• **Task A**: For the forum thread about Kobe's dunk over Nash, decide whether each statement agrees with it: (i) ninjarr says the angle shows Nash's feet planted outside the restricted area; (ii) essaywhuman says the call made up for a no-call on Tim Thomas from game 2; (iii) Colby Briant says the Suns' type of play won't work in the playoffs. Answer yes or no for each, quoting the deciding words.
• **Task B**: Reproduce a passage from the forum thread about Kobe's dunk over Nash, beginning at the words "## ninjarr (Jan" and stopping after "(Nov 13, 2004)".

• **Document excerpt**:

# Kobe's Dunk over Nash



## madskillz1_99 (Dec 5, 2004)

Dirty dirty dirty.......


----------



## Basel (Mar 31, 2005)

I love it!


----------



## BlackNRed (Feb 9, 2005)

Nice game Laker fans. Nash got posterized, I love it. :clap:


----------



## Brian34Cook (Mar 26, 2003)

:banana: :clap: :banana:


----------



## Colby Briant (Jan 29, 2003)

that was the greatest no call in history of sports!

kobe wasnt going to be denied his posterization of nash today. its poetic justice. its funny how nash has now become public enemy #1 with laker fans. i know lots of people hated him before, but after today he definitely doesnt have any fans in LA. 

im so happy for our teams effort today. they played disciplined and didnt fold under pressure. props to Phil and major props to Kobe, the pimpingest player to ever play bball. he just owned today. 

Suns were exposed as frauds. their team is setup so they could win lots of games in the regular season. their type of play wont cut it in the playoffs though. win or lose, lakers showed their heart today and kobe showed why he's the real MVP.


----------



## ChristopherJ (Aug 10, 2004)

omg sick charge. I can't believe this is a big deal.


----------



## ninjarr (Jan 20, 2006)

I like how that angle shows Nash's feet firmly planted out of the restricted area.


----------



## LBJthefuturegoat (Nov 13, 2004)

To all the suns fans whining it should have been a no call. It wasn't a foul or a charge. Kobe clearly jumped over Nash and barely touched him as Nash was flopping. It could very well be a foul because of the flop though!


----------



## essaywhuman (Aug 10, 2005)

I thought it was a charge too, but this made up for the no-call on Tim Thomas from game 1.

Actually, it did more than make up for it. That play will probably be one of the more memorable dunks of this season.


----------



## Shaolin (Aug 6, 2004)

ninjarr said:


> I like how that angle shows Nash's feet firmly planted out of the restricted area.


I like how Kobe put his nutz all into Nash's mouf.
:banana:

Edit: Just saw the .gif file name. LMFAO.


----------



## ChristopherJ (Aug 10, 2004)

Shaolin said:


> I like how Kobe put his nutz all into Nash's mouf.
> :banana:


Yeah, I'm sure you love seeing guys put their nuts in other guys mouth. 

That was a blatant charge. I give credit to Nash for actually going and taking the charge. Most guys would either be afraid to get hit or afraid they would get posterized. Nash ain't like that. He plays to win..bottomline.


----------



## Shaolin (Aug 6, 2004)

KidCanada said:


> Yeah, I'm sure you love seeing guys put their nuts in other guys mouth.


 Yep, especially when the nutz-bearer is a Laker and the recipient is a Suns. 



> That was a blatant charge. I give credit to Nash for actually going and taking the charge. Most guys would either be afraid to get hit or afraid they would get posterized. Nash ain't like that. He plays to win..bottomline.


 And he STILL got posterized. You know what? Kobe likes to dunk. Give him a chance, and he'll dunk on you. He's very aggressive like that. He wasn't out of control, he was going into his pre-flight pattern at full speed and suddenly Nash dangerously undercut him.

• **Provided data**:

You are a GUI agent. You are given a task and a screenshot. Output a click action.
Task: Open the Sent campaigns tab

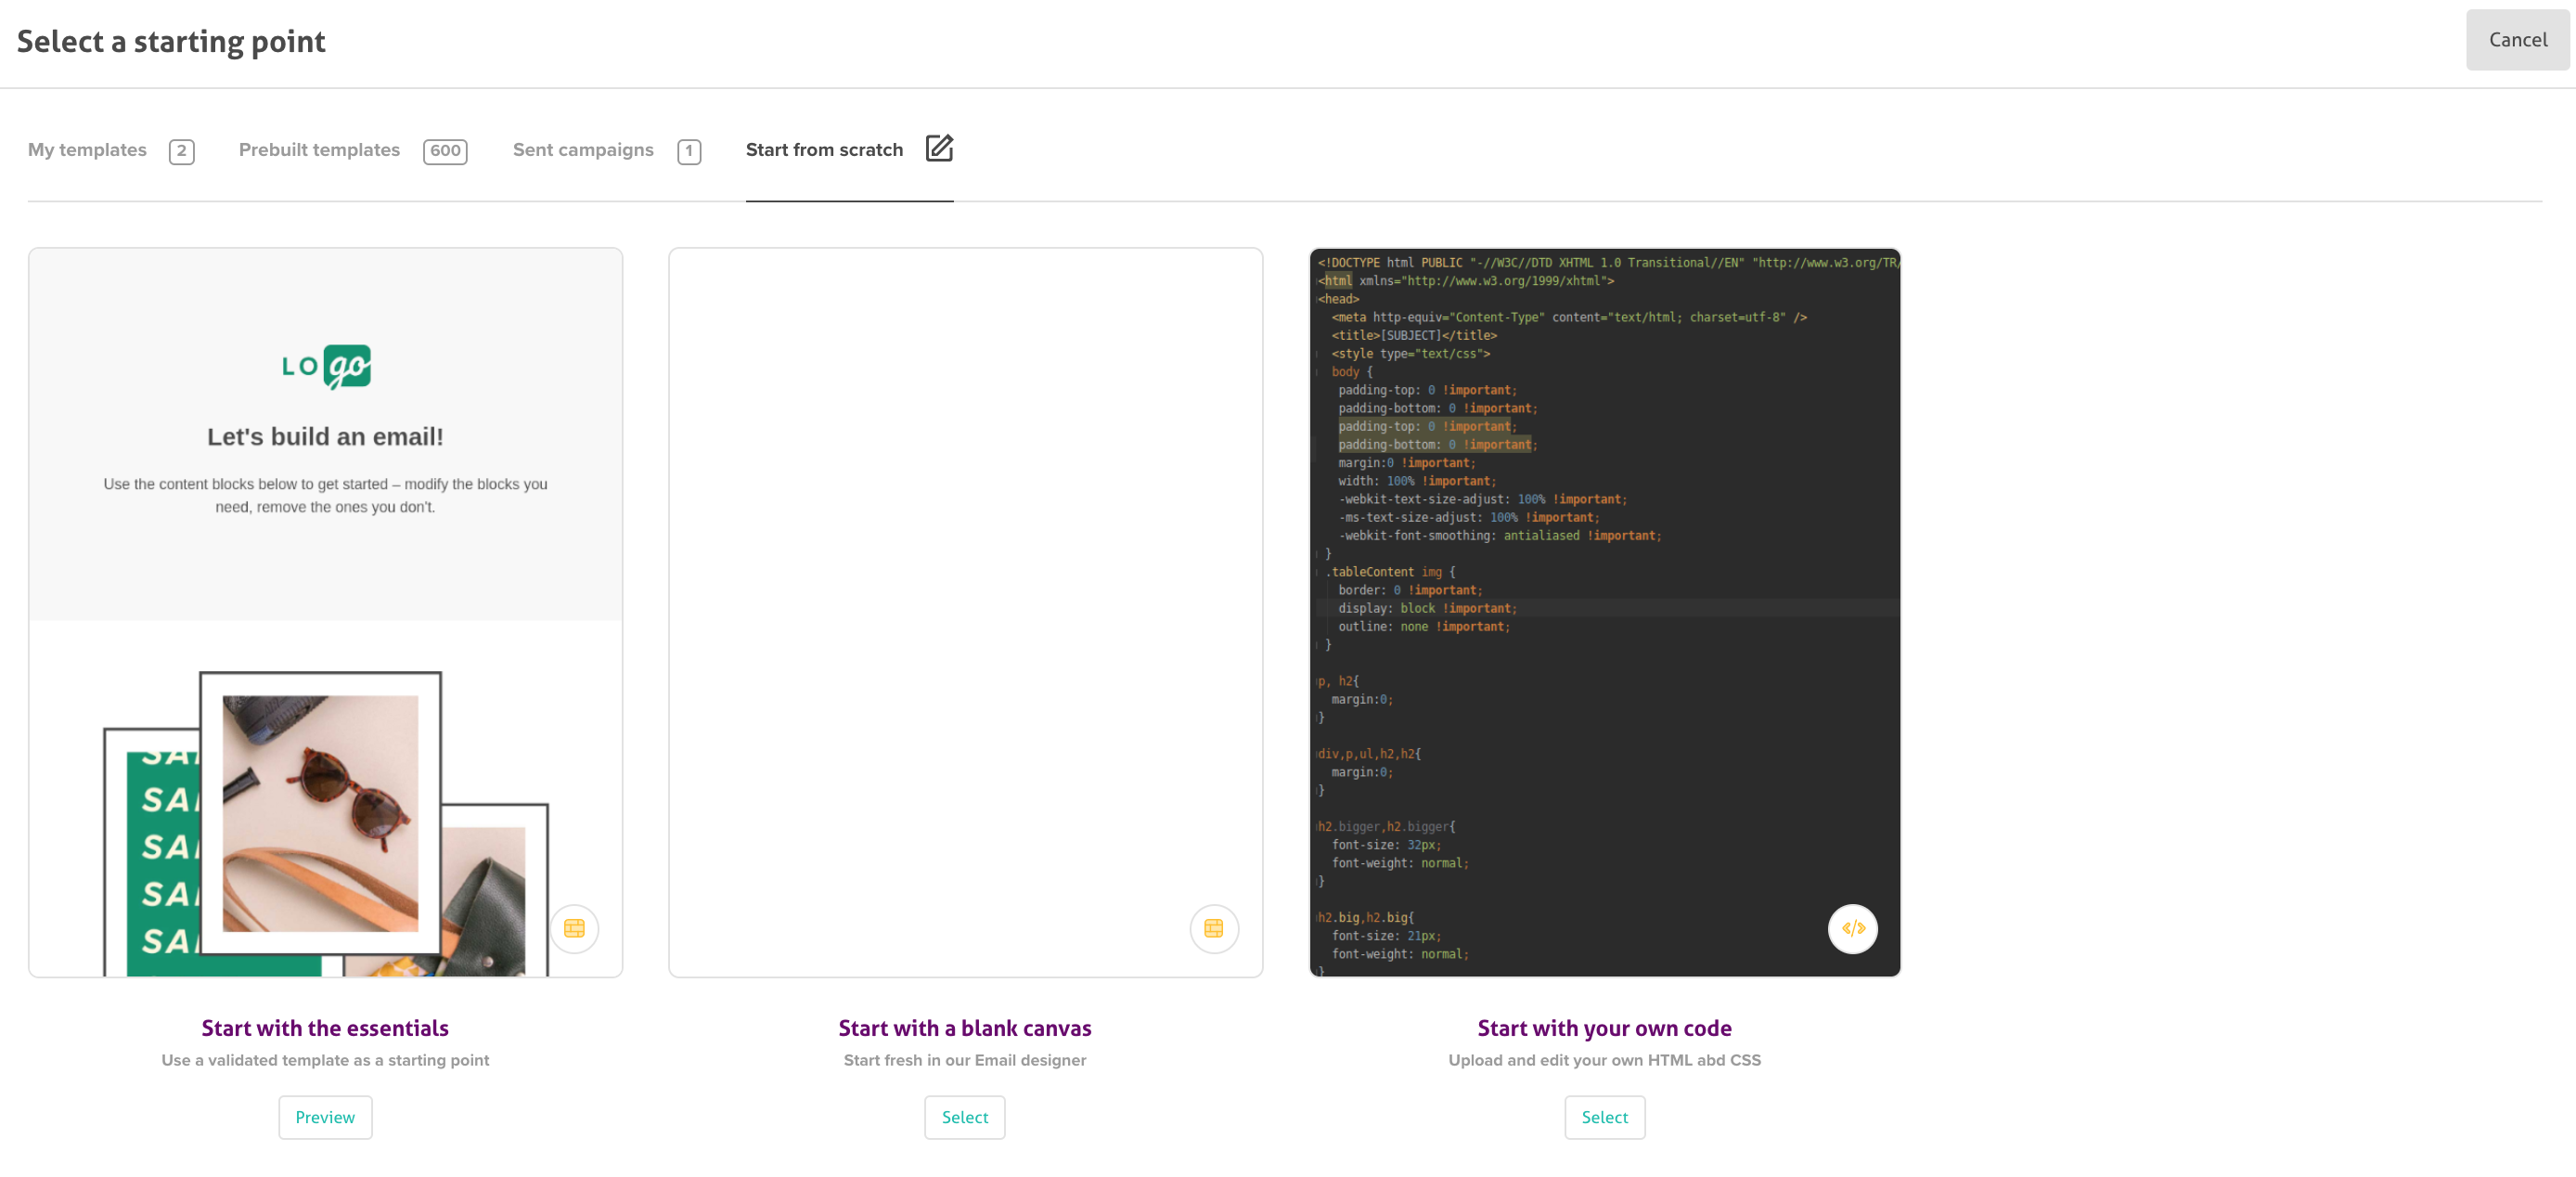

• **Problem solution A**:
(i) Yes: "I like how that angle shows Nash's feet firmly planted out of the restricted area."
(ii) No: "this made up for the no-call on Tim Thomas from game 1."
(iii) Yes: "their type of play wont cut it in the playoffs though."

• **Problem solution B**:
## ninjarr (Jan 20, 2006)

I like how that angle shows Nash's feet firmly planted out of the restricted area.


----------



## LBJthefuturegoat (Nov 13, 2004)